FWIW, a pre-amp is a bit different then a DI is...you can do so much more with a preamp such as the volume and tonal quality changes you mentioned, where you can only change a signals impedance level with a DI. Some of the Active DI's have pads and phase shifters, ground lifts and filters, but thats as far as they go usually. Pre-amp is a much better choice but it is the second step in the sound chain, where a DI is in the first part of input transducers (speaking of input transducers--look for my basic sound tutorial coming to this BB soon as I am finished writing it--a shameless plug =) ).
Ya--hate those battery changes..on DI's and everywhere else. But without that power for either a DI or a pre-amp--its just a doorstop. :lol:

cheers mate...
-wolf
Oh your right, it isn't in my profile, but under "TechDirector" in the "New Member" board. I guess I just figured it was there.In baseball I only played outfield; mostly center but sometimes "left-out"...........lol bad joke.
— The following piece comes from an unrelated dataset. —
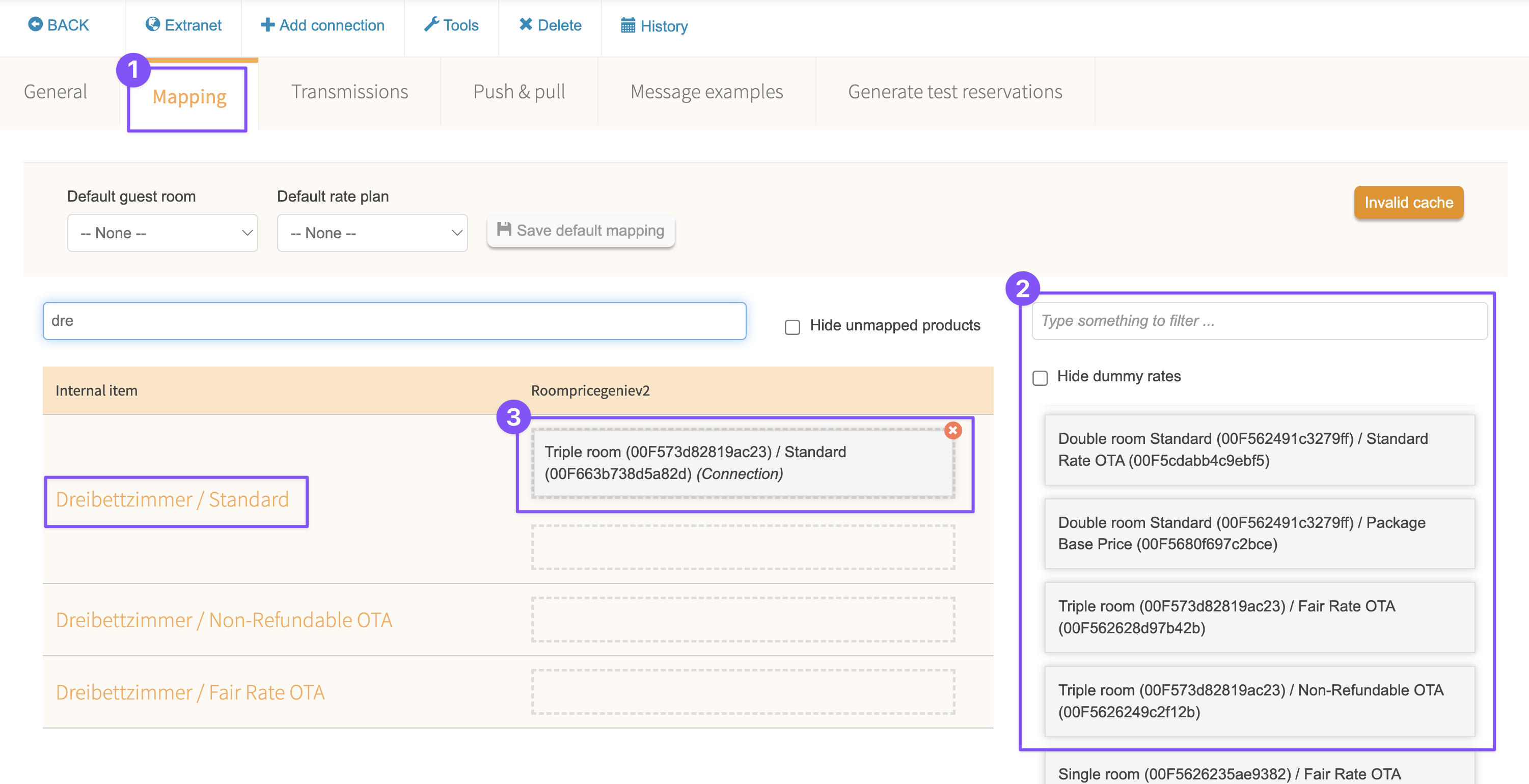Select Triple room / Fair Rate OTA item

(x=1259, y=617)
Anyway I forgot that DI's can change the impedance. I guess it's been that long since I looked at one. lol. And your referance of a DI or a pre-amp as a doorstop without power, also a very expensive doorstep indeed. haha!
 

9voltnewbie

Member
Joined
Aug 30, 2003
Location
West Coast, US
I never learned what impedence and ohms (sp?) are... does anybody know that stuff or have a good link to a guide or something about that?

Because I've got a reel2reel projector that we use and it has an 8ohm 1/4 output... how should that be hooked up to a sound board?
 

wolf825

Senior Team Emeritus
Premium Member
Joined
Apr 7, 2003
Location
Eastcoast USA
9voltnewbie said:
I never learned what impedence and ohms (sp?) are... does anybody know that stuff or have a good link to a guide or something about that?
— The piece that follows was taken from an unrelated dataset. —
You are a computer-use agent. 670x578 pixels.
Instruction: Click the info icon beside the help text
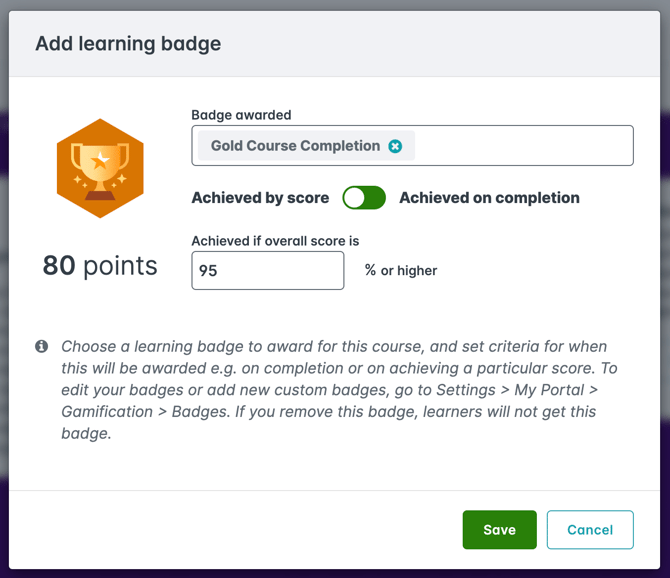[x=42, y=346]
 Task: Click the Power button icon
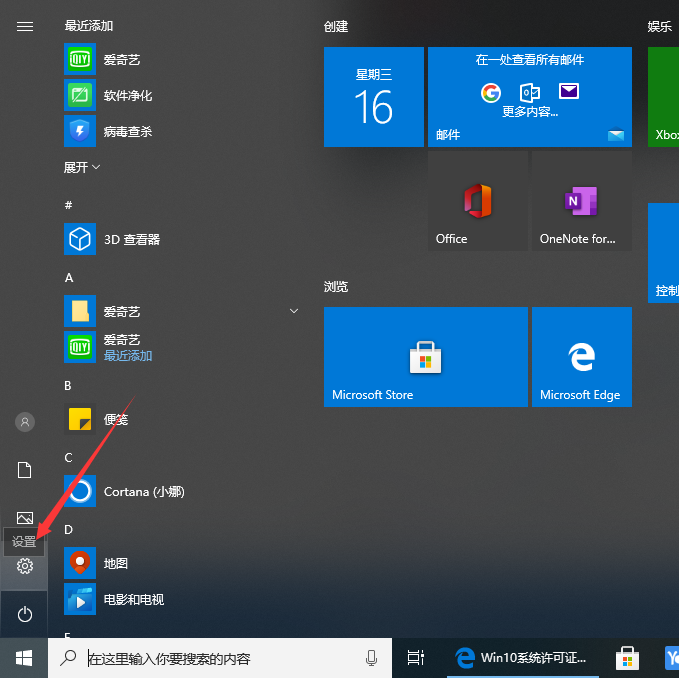(x=25, y=614)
Because I've got a reel2reel projector that we use and it has an 8ohm 1/4 output... how should that be hooked up to a sound board?

Hiya,
well if you are looking for links you can read up on, I'll post a few good ones below on the topic to getya started...
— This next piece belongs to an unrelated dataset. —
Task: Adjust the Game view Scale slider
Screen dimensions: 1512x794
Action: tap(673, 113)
To answer your question (and try not to get techno-geek in terms): Impedance and Ohms are differeing measurements of Resistance, specifically the amount of resistance an electrical current experiences while it moves from one place to another. Specifcally--Impedance is defined as "the total passive resistance offered to the flow of electronic current". This would refer to the wire and circuitry that the electronic current passes thru--each has its own amount of resistance--kind of like a water hose that has something stuffed into the end--the water has to pass thru it to flow--but what it encounters can cause it to slow down or reduce in amount. Technically, impedance is determined by a combined measurement based on resistance and reactance(inductive & capacitance) in a given circuit... Some metals let electricity pass thru well, while others do not. Many factors can effect resistance such as wire thickness and compisition and distance as well as basic things like temperature...some things that heat up can cause a drastic change in impedance to an electrical circuit Ohms refer to an amount of resistance based upon calculations made from Ohms Law. Using Voltage, Current and Resistance in any combination, the math of two of those will give you the other. Ohms Law is the following:

Voltage = Current X Resistance...say 14Volts = 2amperes X 7ohms
Current = Voltage / Resistance...say 2amperes = 14volts / 7ohms ( / = divided by)
Resistance = Voltage / Current...say 7 ohms = 14volts / 2 amperes


Here area few links you can check out on your own...

http://www.whirlwindusa.com/tech03.html

http://ohmslaw.com/ohmslaw.htm

also check out the STUDY HALL of www.prosoundweb.com for more tidbits of info...

Your 1/4" reel to reel deck should have a LINE OUT that should go into a sound console 1/4" LINE IN.